Dataset records
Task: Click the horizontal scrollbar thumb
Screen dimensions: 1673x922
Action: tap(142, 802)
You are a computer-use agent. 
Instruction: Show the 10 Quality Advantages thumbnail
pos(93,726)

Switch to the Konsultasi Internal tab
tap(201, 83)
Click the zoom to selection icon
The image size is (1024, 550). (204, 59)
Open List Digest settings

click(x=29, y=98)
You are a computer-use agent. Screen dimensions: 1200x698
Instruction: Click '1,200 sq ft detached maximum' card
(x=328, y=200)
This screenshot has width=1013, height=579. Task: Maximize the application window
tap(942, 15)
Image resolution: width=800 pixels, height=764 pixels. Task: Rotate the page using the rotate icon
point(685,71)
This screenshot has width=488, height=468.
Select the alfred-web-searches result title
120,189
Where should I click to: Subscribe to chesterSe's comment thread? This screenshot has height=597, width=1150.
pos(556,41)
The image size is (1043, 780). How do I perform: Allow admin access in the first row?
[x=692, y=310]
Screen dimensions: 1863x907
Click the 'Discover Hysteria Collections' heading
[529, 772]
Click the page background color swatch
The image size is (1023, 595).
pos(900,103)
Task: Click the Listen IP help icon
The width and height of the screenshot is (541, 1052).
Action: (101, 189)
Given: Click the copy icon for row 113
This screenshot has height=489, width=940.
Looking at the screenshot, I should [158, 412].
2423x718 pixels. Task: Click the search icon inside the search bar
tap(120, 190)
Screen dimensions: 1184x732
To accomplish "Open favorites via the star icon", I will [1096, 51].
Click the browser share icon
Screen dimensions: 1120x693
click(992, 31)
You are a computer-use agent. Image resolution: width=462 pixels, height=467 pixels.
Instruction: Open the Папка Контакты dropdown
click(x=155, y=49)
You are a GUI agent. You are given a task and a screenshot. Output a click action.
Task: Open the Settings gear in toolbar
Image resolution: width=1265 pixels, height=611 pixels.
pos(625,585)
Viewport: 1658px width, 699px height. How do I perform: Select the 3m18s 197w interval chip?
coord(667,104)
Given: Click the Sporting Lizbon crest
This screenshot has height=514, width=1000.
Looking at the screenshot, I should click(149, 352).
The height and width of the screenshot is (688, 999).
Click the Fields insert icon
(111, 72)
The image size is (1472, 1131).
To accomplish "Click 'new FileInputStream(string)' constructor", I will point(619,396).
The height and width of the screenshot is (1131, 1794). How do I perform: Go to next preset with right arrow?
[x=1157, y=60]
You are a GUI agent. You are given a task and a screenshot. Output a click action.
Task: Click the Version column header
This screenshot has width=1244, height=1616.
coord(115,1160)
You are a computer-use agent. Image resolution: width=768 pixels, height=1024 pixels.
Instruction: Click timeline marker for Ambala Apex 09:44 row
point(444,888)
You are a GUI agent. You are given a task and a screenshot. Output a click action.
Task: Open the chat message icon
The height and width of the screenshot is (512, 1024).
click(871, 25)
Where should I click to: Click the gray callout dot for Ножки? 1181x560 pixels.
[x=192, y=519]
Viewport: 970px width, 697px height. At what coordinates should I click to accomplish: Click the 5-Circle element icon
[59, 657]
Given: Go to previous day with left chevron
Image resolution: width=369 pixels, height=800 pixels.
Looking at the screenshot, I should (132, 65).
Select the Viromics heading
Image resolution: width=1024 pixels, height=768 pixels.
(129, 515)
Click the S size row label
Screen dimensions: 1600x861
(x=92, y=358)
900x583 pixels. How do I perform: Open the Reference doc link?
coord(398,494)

> **EXERCISE REQUIREMENTS**: Look at the records above. Copy every line where the string "agent" occurs.

> **TASK RESPONSE**:
You are a computer-use agent. 
You are a computer-use agent. Screen dimensions: 1200x698
You are a computer-use agent. Image resolution: width=462 pixels, height=467 pixels.
You are a GUI agent. You are given a task and a screenshot. Output a click action.
You are a GUI agent. You are given a task and a screenshot. Output a click action.
You are a computer-use agent. Image resolution: width=768 pixels, height=1024 pixels.
You are a GUI agent. You are given a task and a screenshot. Output a click action.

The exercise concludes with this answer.